= TASK INSTRUCTIONS =
Copy every line of the items below word for word, without changing anything.

= RECORD LIST =
··········

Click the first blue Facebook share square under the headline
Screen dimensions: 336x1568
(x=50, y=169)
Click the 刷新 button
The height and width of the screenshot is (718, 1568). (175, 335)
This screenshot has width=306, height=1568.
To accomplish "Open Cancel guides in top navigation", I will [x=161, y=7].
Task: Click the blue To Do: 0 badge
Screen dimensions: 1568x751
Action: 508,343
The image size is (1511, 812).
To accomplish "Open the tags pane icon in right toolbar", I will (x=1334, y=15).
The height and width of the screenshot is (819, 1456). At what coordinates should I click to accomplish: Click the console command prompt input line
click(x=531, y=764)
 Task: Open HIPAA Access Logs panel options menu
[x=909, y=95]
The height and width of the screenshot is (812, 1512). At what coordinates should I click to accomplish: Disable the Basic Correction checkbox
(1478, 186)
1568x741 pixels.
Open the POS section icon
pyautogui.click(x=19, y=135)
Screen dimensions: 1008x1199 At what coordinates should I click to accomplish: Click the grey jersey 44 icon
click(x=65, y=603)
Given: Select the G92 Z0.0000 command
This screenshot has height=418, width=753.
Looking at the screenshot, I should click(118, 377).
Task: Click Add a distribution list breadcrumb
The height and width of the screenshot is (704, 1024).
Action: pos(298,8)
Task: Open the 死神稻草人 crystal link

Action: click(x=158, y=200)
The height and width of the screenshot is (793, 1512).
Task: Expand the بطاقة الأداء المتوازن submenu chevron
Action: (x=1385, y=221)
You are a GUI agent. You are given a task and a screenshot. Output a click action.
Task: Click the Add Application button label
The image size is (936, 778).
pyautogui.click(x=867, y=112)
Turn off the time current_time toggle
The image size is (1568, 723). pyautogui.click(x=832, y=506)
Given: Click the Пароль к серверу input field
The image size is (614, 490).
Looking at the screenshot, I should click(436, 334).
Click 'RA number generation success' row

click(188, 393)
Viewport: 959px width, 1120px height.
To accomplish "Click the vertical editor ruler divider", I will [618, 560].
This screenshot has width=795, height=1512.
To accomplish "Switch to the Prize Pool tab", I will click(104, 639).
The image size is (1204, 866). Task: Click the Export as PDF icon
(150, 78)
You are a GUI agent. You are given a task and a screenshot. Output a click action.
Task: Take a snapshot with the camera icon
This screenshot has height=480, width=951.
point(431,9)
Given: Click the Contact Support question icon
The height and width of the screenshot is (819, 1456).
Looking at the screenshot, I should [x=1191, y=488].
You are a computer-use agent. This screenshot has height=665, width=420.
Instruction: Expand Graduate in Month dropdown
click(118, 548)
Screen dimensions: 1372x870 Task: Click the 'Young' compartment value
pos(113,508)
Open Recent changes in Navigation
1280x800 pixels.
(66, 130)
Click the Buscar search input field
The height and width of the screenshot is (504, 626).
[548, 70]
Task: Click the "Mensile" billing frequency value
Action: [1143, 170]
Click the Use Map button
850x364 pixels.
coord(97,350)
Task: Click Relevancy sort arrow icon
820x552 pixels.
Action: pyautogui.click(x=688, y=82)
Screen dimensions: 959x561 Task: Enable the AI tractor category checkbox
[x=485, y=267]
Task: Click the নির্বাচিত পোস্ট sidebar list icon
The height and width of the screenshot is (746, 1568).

··········

= ANSWER BELOW =
Click the first blue Facebook share square under the headline
Screen dimensions: 336x1568
(x=50, y=169)
Click the 刷新 button
The height and width of the screenshot is (718, 1568). (175, 335)
This screenshot has width=306, height=1568.
To accomplish "Open Cancel guides in top navigation", I will [x=161, y=7].
Task: Click the blue To Do: 0 badge
Screen dimensions: 1568x751
Action: 508,343
The image size is (1511, 812).
To accomplish "Open the tags pane icon in right toolbar", I will (x=1334, y=15).
The height and width of the screenshot is (819, 1456). At what coordinates should I click to accomplish: Click the console command prompt input line
click(x=531, y=764)
 Task: Open HIPAA Access Logs panel options menu
[x=909, y=95]
The height and width of the screenshot is (812, 1512). At what coordinates should I click to accomplish: Disable the Basic Correction checkbox
(1478, 186)
1568x741 pixels.
Open the POS section icon
pyautogui.click(x=19, y=135)
Screen dimensions: 1008x1199 At what coordinates should I click to accomplish: Click the grey jersey 44 icon
click(x=65, y=603)
Given: Select the G92 Z0.0000 command
This screenshot has height=418, width=753.
Looking at the screenshot, I should click(118, 377).
Task: Click Add a distribution list breadcrumb
The height and width of the screenshot is (704, 1024).
Action: pos(298,8)
Task: Open the 死神稻草人 crystal link

Action: click(x=158, y=200)
The height and width of the screenshot is (793, 1512).
Task: Expand the بطاقة الأداء المتوازن submenu chevron
Action: (x=1385, y=221)
You are a GUI agent. You are given a task and a screenshot. Output a click action.
Task: Click the Add Application button label
The image size is (936, 778).
pyautogui.click(x=867, y=112)
Turn off the time current_time toggle
The image size is (1568, 723). pyautogui.click(x=832, y=506)
Given: Click the Пароль к серверу input field
The image size is (614, 490).
Looking at the screenshot, I should click(436, 334).
Click 'RA number generation success' row

click(188, 393)
Viewport: 959px width, 1120px height.
To accomplish "Click the vertical editor ruler divider", I will [618, 560].
This screenshot has width=795, height=1512.
To accomplish "Switch to the Prize Pool tab", I will click(104, 639).
The image size is (1204, 866). Task: Click the Export as PDF icon
(150, 78)
You are a GUI agent. You are given a task and a screenshot. Output a click action.
Task: Take a snapshot with the camera icon
This screenshot has height=480, width=951.
point(431,9)
Given: Click the Contact Support question icon
The height and width of the screenshot is (819, 1456).
Looking at the screenshot, I should [x=1191, y=488].
You are a computer-use agent. This screenshot has height=665, width=420.
Instruction: Expand Graduate in Month dropdown
click(118, 548)
Screen dimensions: 1372x870 Task: Click the 'Young' compartment value
pos(113,508)
Open Recent changes in Navigation
1280x800 pixels.
(66, 130)
Click the Buscar search input field
The height and width of the screenshot is (504, 626).
[548, 70]
Task: Click the "Mensile" billing frequency value
Action: [1143, 170]
Click the Use Map button
850x364 pixels.
coord(97,350)
Task: Click Relevancy sort arrow icon
820x552 pixels.
Action: pyautogui.click(x=688, y=82)
Screen dimensions: 959x561 Task: Enable the AI tractor category checkbox
[x=485, y=267]
Task: Click the নির্বাচিত পোস্ট sidebar list icon
The height and width of the screenshot is (746, 1568).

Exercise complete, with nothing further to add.